Thursday, May 14, 2015

Frozen Texas Margarita Bars

I happen to live in the city where the Frozen Margarita Machine was invented over 40 years ago.



Frozen Margarita Revolutionary: The Man and the Machine

What do you get when you mix one part feisty entrepreneur,
one part thirsty Tex-Mex lovers and a secret family recipe? Answer:
THE WORLD'S FIRST FROZEN MARGARITA MACHINE.
It was 1971,
Mariano Martinez had just opened his first restaurant.
It was an instant sensation
- unfortunately!
“We couldn’t make our margaritas fast enough,” remembers Mariano,
 “And our bartenders?
They were just trying to keep those blenders going
and the customers from doing the same!”
After many sleepless nights,
Mariano stopped for coffee in his neighborhood 7-11.
As he watched a Slurpee machine go round and round,
his own wheels started turning.
An old soft-serve ice cream machine,
his father’s secret recipe and a whole lot of tinkering (and taste-testing!) later,
the first Frozen Margarita Machine was born in Dallas, Texas.

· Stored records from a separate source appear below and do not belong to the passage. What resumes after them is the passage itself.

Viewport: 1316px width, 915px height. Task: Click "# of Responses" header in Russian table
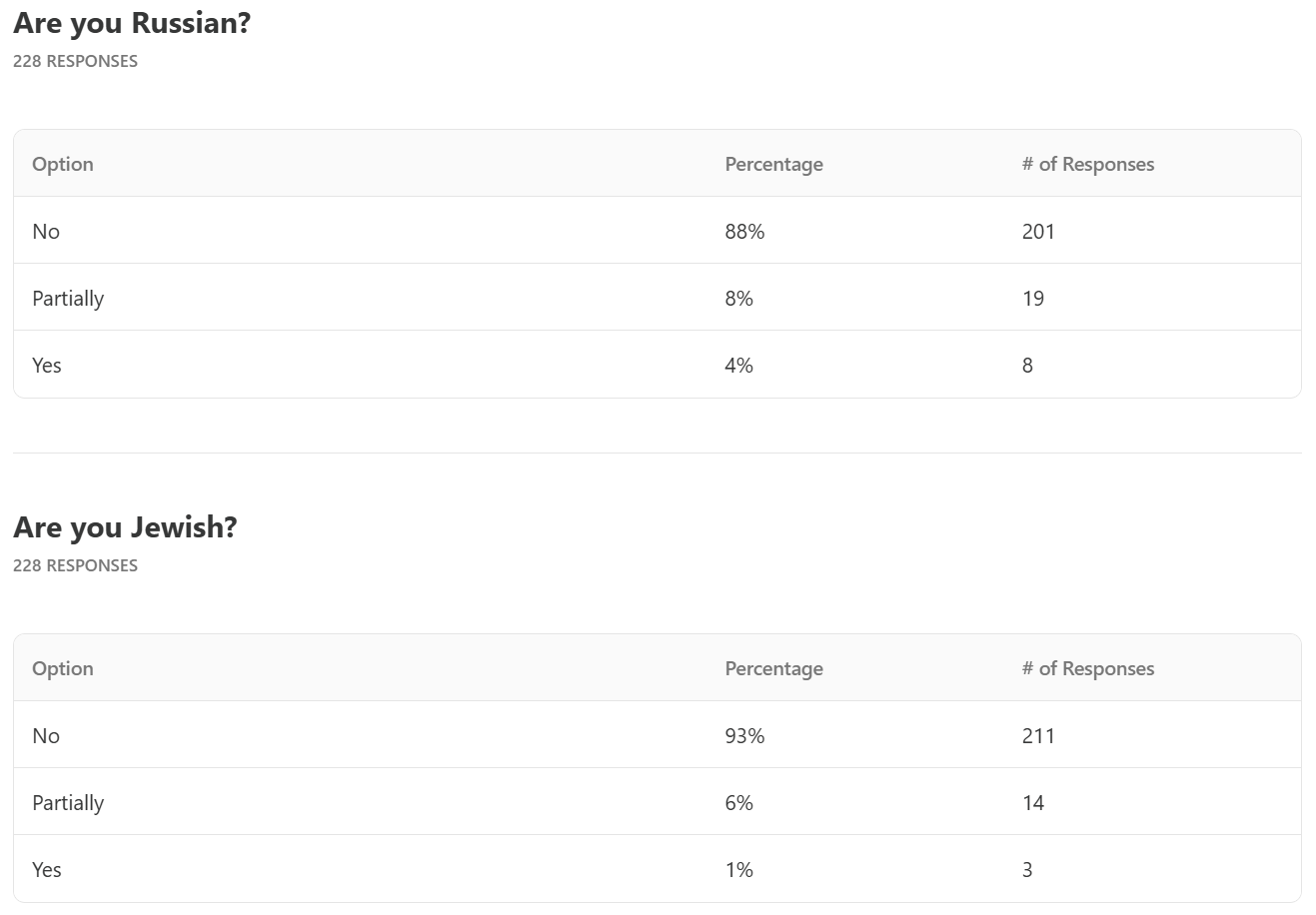(x=1087, y=164)
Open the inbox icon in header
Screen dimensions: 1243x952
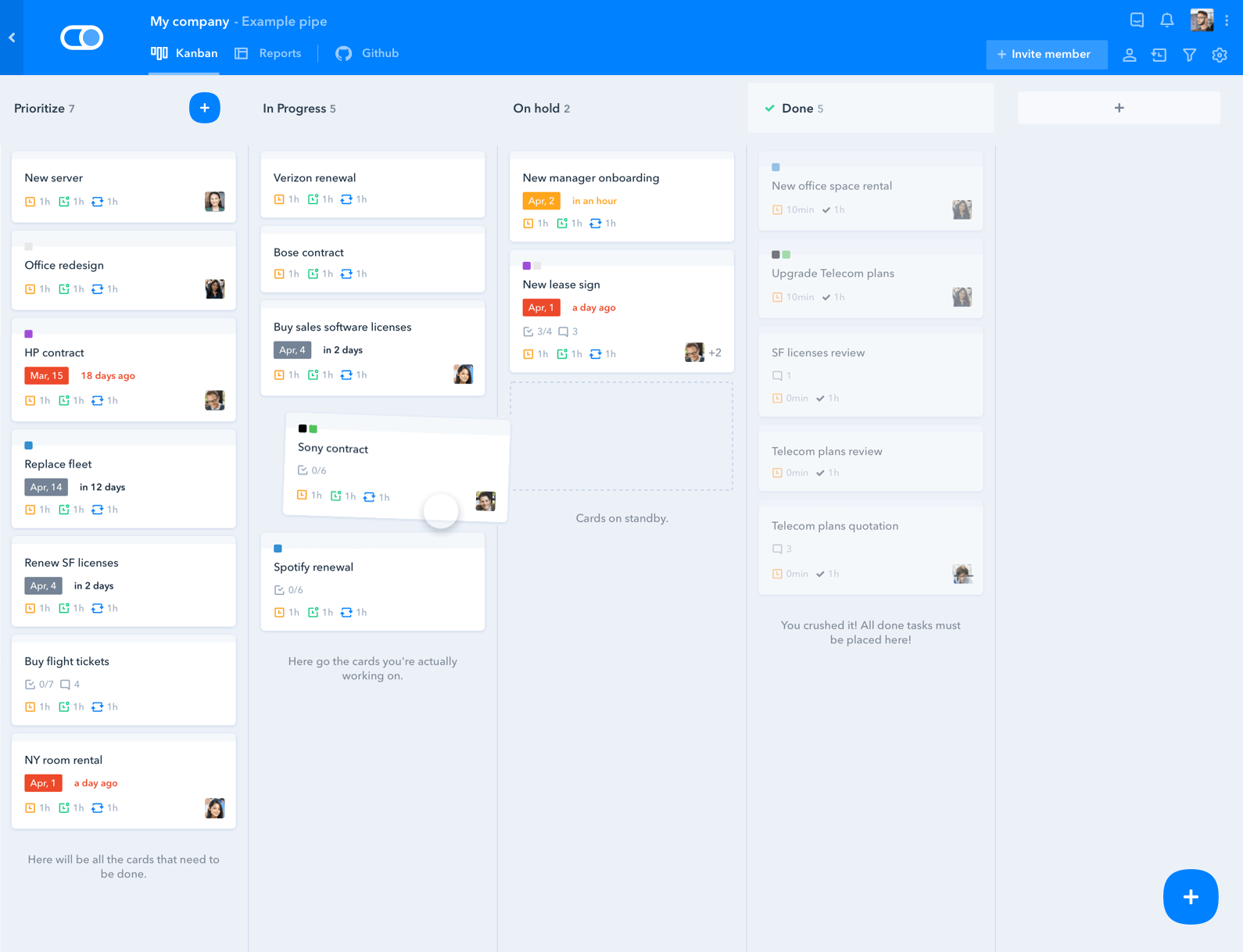[1137, 20]
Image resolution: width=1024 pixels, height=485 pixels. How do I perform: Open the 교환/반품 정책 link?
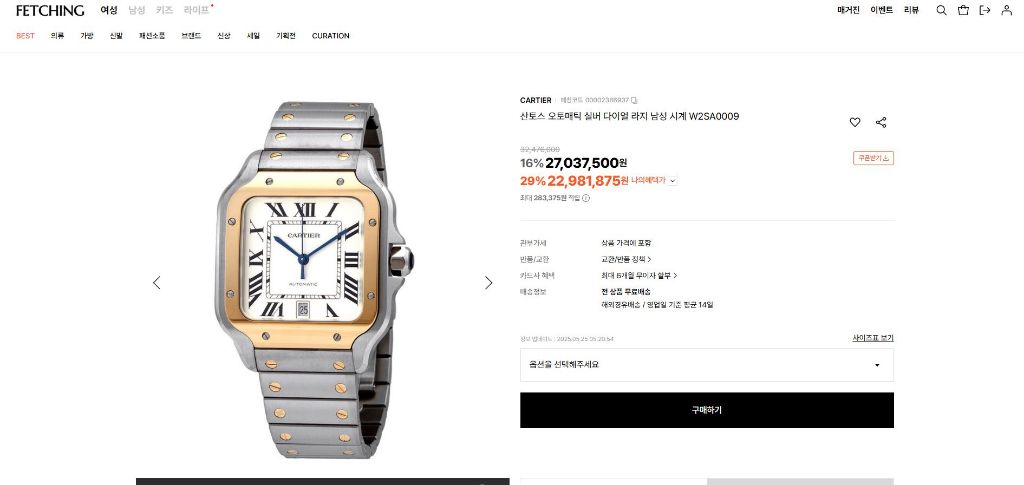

I have many various recipe on the blog for Margaritas and for Margarita Pie.
This is my latest Margarita recipe.
These are non alcoholic! You may want to serve them with a Frozen Margarita!

Frozen Texas Margarita Bars:

Here's what you'll need:
Preheat the oven to 350 degrees.
1 - 9" X 13" pan
Line the entire pan with foil.
(I cut one piece to fit the length and another to fit the width and leave about 2" hanging over.

Crust:
15 Graham Crackers, crushed in a Food Processor.
1/2 C Granulated Sugar
8 TBS Butter
Add the Sugar and the Butter to the Crackers and pulse just until well combined.
Press the mixture into the bottom of the pan, not up the sides.
Bake for 8 - 9 minutes.
Remove the pan to a rack to cool completely.
Prepare the filling.

FIlling:
3/4 C of Frozen Margarita Concentrate, thawed
1 - 14oz. can of Sweetened Condensed Milk
1 - 8oz. container of frozen Cool Whip, thawed.
Sea Salt for Garnish.

In a large mixing bowl with an electric hand mixer on low speed:
Margarita Mix
Sweetened Condensed Milk
Beat until creamy smooth.
Fold in the Cool Whip, by hand.

Spread evenly over the baked crust.
Cover with plastic wrap or foil.
Freeze for at least 3 hours or overnight.

Just before serving lift the bars out of the pan and transfer
them to a cutting board, sprinkle evenly with Sea Salt and cut into squares.
Transfer the squares to a serving platter and serve immediately.


Enjoy!
Peace in the Kitchen!

He also created La Hacienda Ranch restaurants in the Dallas, Ft. Worth area.
There is one just across the highway from where we live.
When it first opened, they served their beverages in a logo glass.
Every time we ate there I would ask if I could buy some of the glasses, and I did! 
And I kept eating there and buying their glasses.
They no longer have the glasses. I still have mine!